Uno de los elementos más socorridos fue el de la equiparación conceptual de la revolución con el milagro. En un sentido teológico, un milagro es aquello que quebranta el orden natural, por ende, en su extrapolación, la revolución sería el elemento transgresor del orden político. La conclusión que sigue es esclarecedora a la luz de la intransigencia inherente a la fe revolucionaria. Con la proclama de que la nueva realidad social fundada con la sangre de sus mártires era inevitablemente más justa que todas las que le antecedieron, los insurrectos pretendieron proteger y prolongar la transformación a través de una dictadura.

Quizá la vertiente que asimiló con mayor radicalidad el fervor religioso y político fue la bolchevique, que tuvo en Lenin a su máximo patrono y en los textos marxistas sus sagradas escrituras. La evolución del comunismo soviético estuvo marcada por su tendencia a asumir la potestad de la última verdad humana, así como su tentativa a universalizarla a través del internacionalismo y los movimientos obreros. Arthur Koestler refirió las razones que tuvo para declararse comunista: “Una fe no se adquiere por reflexiones objetivas. El que se enamora de una mujer o ingresa a una iglesia, no lo hace basándose en procesos lógicos. La razón puede justificar un acto de fe, pero recién después de que el hombre lo haya consumado y se haya comprometido […]. A mí me convirtieron porque estaba maduro para ello y porque vivía en una sociedad en descomposición, que pedía desesperadamente una fe”.

El correlato religioso fue de los primeros en arraigarse entre la población soviética. Konrad Löw refirió que hacia 1922 comenzaron a practicarse los llamados sacramentos: “Bautizo socialista o consagración de los niños, consagración juvenil socialista, matrimonio socialista o consagración matrimonial, funerales socialistas o consagración de sepultura”. En el fervor del nuevo credo, y luego de la muerte de Lenin acaecida en 1924, Leonid Krasin postuló la creación de un mausoleo que mantuviera intactos los restos del líder hasta que el desarrollo técnico-científico posibilitara su resurrección.

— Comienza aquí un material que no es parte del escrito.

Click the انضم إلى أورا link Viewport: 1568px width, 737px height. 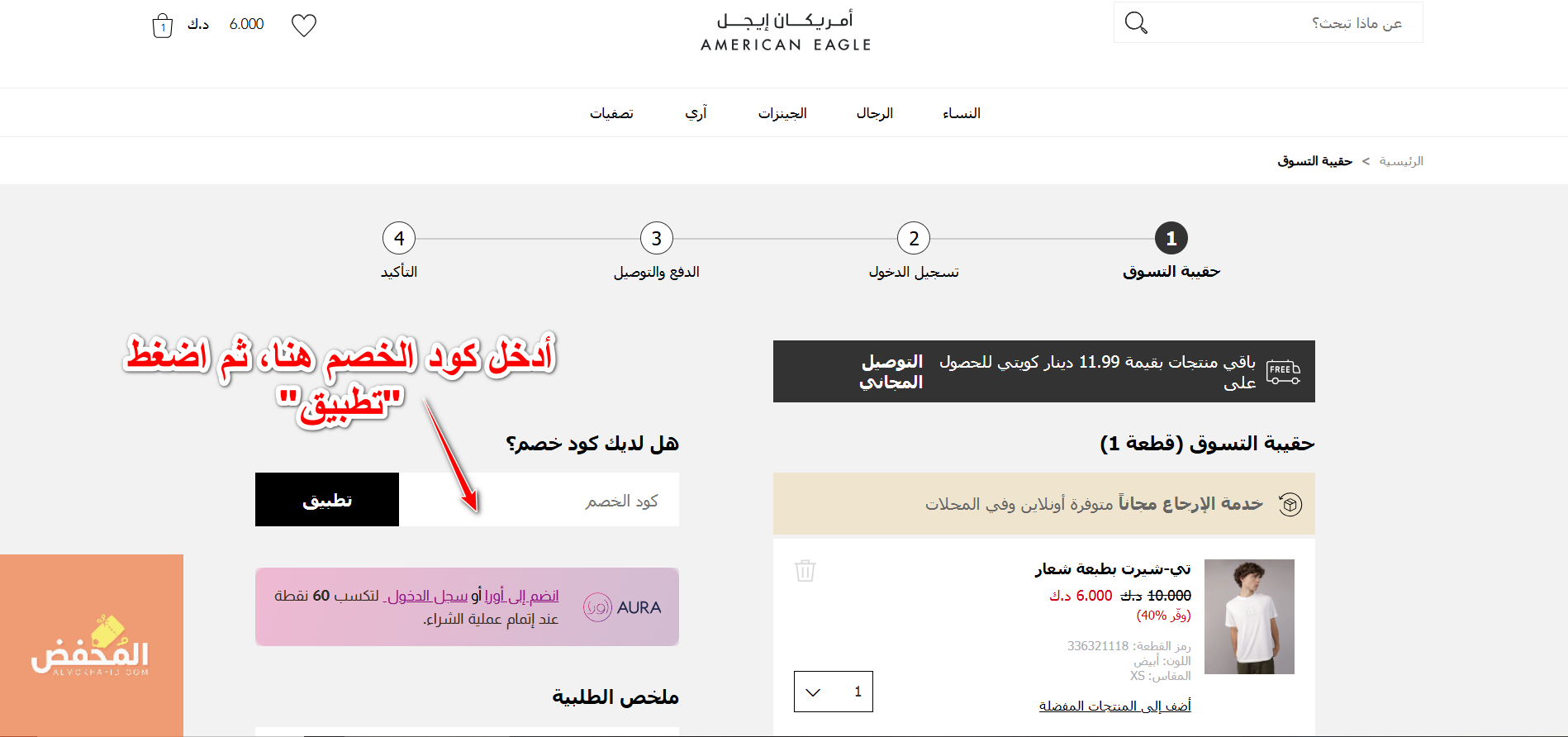[521, 596]
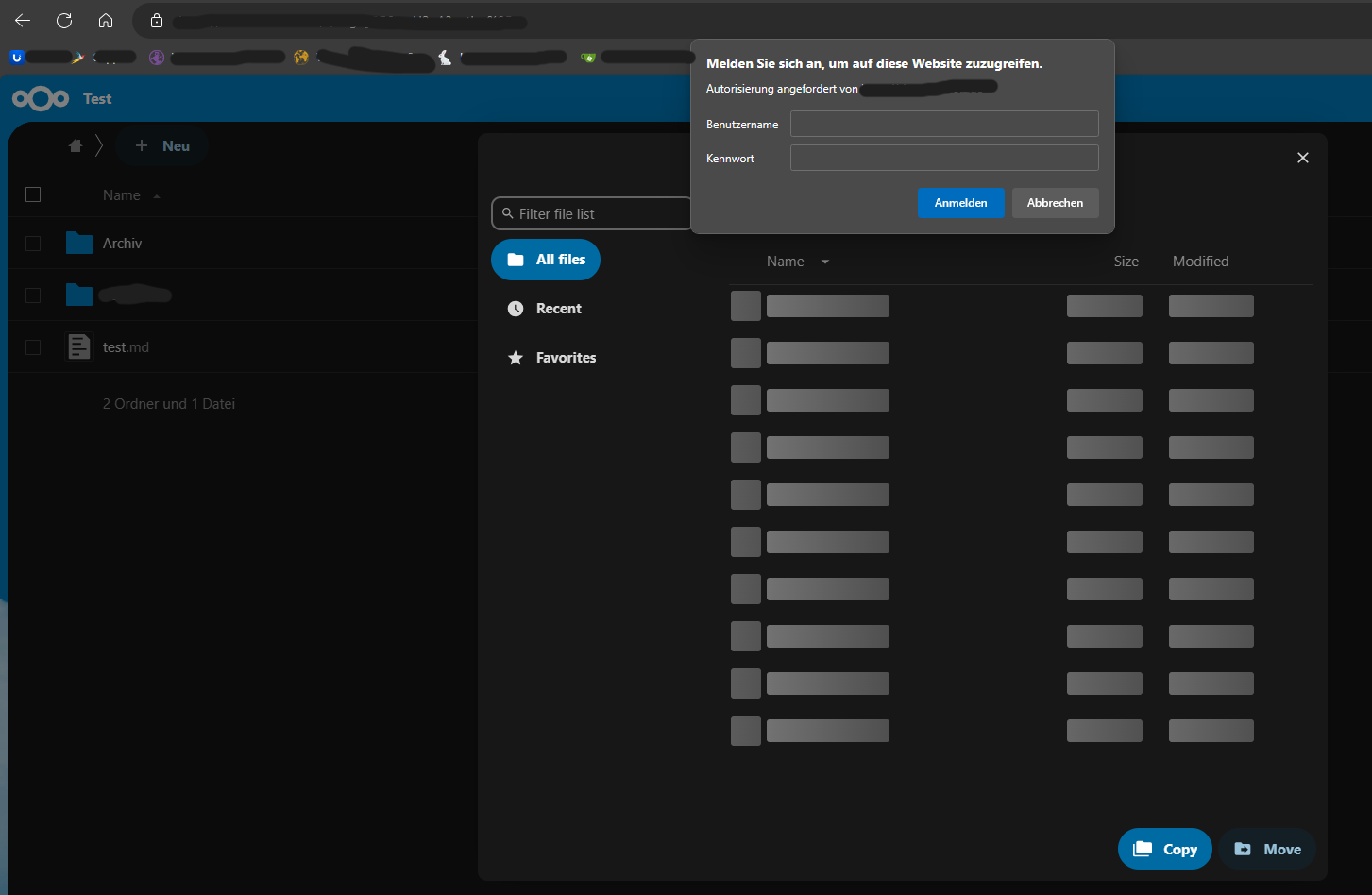Click the browser reload icon
Image resolution: width=1372 pixels, height=895 pixels.
pyautogui.click(x=64, y=21)
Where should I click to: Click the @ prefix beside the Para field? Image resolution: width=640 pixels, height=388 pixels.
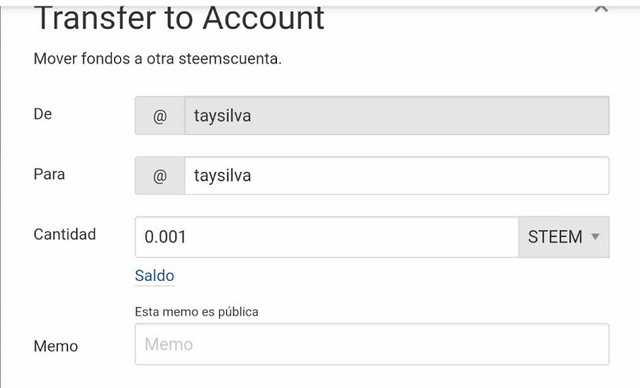tap(160, 175)
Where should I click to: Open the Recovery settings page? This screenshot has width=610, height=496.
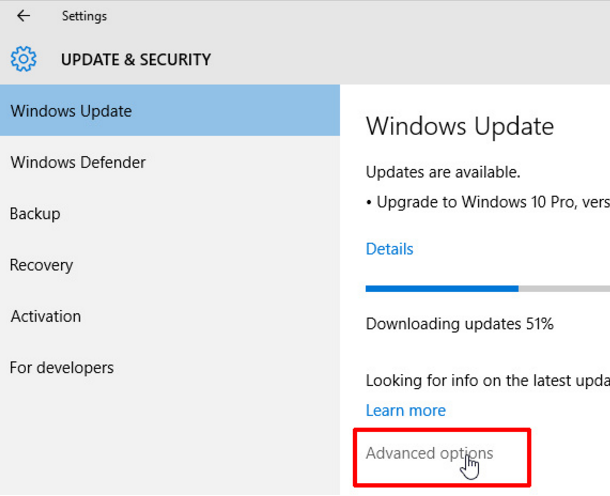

Ya que el Partido Comunista de la Unión Soviética se convirtió en la institución encargada de profesar y conservar el dogma, se hizo también de la facultad de sancionar a quienes quebrantaran los principios centrales de la doctrina, de los cuales el más preciado era el de la obediencia ciega. Aquellos que cometieron el pecado de contradecir los designios partidistas fueron acusados de heterodoxos, opositores, revisionistas, oportunistas y, ya a finales de la década de los 20, de trotskistas. La pena era proporcional a la gravedad de la herejía. Los castigos más comunes fueron los trabajos forzados y el encarcelamiento. Hacia 1936 se normalizó la pena de muerte como un mal necesario para la sobrevivencia del régimen.

Aun cuando intentó que su sistema de valores trascendiera la temporalidad, el comunismo tuvo el afán de replantear la relación del sujeto con la historia en un siglo marcado por el fanatismo y la desesperanza. Su intento por organizar la existencia pública y privada de la ciudadanía a cambio de la promesa de la felicidad en la tierra, terminó por visibilizar la estructura de una tiranía que masacró a millones de personas. Sin embargo, todavía se dejan ver oficiantes y fieles que niegan la evidencia.